Dataset records
++++++
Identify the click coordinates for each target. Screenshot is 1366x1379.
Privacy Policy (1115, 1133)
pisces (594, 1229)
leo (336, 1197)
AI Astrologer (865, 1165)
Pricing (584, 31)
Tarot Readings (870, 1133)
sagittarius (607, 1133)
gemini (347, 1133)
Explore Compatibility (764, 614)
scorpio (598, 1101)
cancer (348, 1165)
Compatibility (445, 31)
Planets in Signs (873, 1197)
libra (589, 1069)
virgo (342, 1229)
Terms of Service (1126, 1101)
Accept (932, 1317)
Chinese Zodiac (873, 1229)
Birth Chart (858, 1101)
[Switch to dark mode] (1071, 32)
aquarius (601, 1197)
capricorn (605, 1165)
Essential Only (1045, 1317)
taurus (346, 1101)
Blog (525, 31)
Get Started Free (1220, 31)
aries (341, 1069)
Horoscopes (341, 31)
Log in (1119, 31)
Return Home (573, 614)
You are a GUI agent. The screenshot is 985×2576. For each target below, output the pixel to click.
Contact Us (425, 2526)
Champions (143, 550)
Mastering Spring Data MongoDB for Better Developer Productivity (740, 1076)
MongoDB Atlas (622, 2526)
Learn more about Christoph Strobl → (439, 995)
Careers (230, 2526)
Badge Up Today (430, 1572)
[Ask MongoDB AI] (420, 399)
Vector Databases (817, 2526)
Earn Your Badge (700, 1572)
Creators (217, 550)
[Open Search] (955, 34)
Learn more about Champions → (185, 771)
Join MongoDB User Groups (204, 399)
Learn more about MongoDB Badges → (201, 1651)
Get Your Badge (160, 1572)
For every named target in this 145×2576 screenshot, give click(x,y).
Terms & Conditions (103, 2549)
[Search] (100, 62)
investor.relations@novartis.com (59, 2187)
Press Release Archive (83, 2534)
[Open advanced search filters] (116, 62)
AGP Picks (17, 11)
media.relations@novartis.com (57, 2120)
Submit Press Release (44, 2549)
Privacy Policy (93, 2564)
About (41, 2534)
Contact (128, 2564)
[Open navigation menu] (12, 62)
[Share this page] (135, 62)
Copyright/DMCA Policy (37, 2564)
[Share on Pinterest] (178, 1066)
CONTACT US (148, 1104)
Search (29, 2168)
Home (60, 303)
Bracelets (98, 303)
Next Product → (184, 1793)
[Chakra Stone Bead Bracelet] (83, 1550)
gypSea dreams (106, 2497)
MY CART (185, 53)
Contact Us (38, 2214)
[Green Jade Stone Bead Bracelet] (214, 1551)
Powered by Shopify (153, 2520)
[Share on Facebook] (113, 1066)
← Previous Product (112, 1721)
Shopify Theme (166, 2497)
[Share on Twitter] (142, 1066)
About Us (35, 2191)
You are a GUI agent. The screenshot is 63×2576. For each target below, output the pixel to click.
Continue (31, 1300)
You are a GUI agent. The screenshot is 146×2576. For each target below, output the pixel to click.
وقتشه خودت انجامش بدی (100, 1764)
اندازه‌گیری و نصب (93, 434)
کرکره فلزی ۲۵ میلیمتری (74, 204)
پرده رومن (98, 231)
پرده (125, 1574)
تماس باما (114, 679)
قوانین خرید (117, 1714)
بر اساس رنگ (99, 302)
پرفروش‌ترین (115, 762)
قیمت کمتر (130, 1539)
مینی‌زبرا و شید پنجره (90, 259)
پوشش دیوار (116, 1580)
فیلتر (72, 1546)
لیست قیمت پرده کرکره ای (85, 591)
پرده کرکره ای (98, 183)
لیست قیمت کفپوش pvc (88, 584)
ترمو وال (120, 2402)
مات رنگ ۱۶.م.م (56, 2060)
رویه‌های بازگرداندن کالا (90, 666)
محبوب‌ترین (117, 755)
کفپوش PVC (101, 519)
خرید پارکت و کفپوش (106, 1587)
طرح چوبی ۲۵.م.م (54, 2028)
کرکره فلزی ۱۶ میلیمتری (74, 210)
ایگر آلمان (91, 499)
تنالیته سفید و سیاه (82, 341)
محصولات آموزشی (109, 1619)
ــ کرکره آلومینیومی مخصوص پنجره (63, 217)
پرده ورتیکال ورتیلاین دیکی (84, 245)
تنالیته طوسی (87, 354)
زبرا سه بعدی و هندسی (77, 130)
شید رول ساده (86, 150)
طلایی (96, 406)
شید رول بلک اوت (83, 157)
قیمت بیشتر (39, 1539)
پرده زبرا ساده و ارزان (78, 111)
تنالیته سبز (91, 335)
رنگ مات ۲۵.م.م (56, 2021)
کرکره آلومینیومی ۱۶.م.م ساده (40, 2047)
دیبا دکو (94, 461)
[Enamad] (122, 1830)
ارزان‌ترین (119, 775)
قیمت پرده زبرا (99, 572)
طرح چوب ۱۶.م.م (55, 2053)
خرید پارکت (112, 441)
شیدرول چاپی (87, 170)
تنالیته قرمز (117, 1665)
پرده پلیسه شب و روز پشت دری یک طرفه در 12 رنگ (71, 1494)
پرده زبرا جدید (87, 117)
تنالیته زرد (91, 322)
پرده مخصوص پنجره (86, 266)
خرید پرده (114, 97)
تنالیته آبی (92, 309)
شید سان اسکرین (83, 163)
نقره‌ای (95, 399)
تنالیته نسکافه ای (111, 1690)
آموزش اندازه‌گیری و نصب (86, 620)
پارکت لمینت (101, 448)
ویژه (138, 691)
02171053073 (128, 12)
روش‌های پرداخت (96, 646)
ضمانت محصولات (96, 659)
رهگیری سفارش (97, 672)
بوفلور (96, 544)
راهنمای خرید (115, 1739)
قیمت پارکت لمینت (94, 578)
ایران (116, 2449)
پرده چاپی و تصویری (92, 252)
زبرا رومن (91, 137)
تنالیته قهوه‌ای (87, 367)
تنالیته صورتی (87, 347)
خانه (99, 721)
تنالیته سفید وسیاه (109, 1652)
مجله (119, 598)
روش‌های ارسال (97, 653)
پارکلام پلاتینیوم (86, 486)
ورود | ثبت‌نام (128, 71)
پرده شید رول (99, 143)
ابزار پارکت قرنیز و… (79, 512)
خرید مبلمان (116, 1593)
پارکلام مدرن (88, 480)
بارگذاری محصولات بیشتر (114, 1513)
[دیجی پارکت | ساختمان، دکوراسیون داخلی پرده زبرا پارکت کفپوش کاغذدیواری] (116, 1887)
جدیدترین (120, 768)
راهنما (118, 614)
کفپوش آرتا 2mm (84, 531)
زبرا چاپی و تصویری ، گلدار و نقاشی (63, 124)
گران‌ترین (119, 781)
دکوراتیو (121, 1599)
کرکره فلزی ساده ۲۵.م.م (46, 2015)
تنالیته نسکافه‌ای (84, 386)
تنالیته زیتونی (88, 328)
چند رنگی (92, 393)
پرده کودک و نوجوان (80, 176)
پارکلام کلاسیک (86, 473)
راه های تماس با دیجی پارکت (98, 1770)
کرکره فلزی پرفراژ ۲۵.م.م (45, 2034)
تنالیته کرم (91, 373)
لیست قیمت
++++++
What to produce: Where the line containing "روش‌های ارسال (97, 653)" appears in the records above, begin there and print every line through the last, exactly and with nothing else.

Solution to the problem:
روش‌های ارسال (97, 653)
پارکلام پلاتینیوم (86, 486)
ورود | ثبت‌نام (128, 71)
پرده شید رول (99, 143)
ابزار پارکت قرنیز و… (79, 512)
خرید مبلمان (116, 1593)
پارکلام مدرن (88, 480)
بارگذاری محصولات بیشتر (114, 1513)
[دیجی پارکت | ساختمان، دکوراسیون داخلی پرده زبرا پارکت کفپوش کاغذدیواری] (116, 1887)
جدیدترین (120, 768)
راهنما (118, 614)
کفپوش آرتا 2mm (84, 531)
زبرا چاپی و تصویری ، گلدار و نقاشی (63, 124)
گران‌ترین (119, 781)
دکوراتیو (121, 1599)
کرکره فلزی ساده ۲۵.م.م (46, 2015)
تنالیته نسکافه‌ای (84, 386)
تنالیته زیتونی (88, 328)
چند رنگی (92, 393)
پرده کودک و نوجوان (80, 176)
پارکلام کلاسیک (86, 473)
راه های تماس با دیجی پارکت (98, 1770)
کرکره فلزی پرفراژ ۲۵.م.م (45, 2034)
تنالیته کرم (91, 373)
لیست قیمت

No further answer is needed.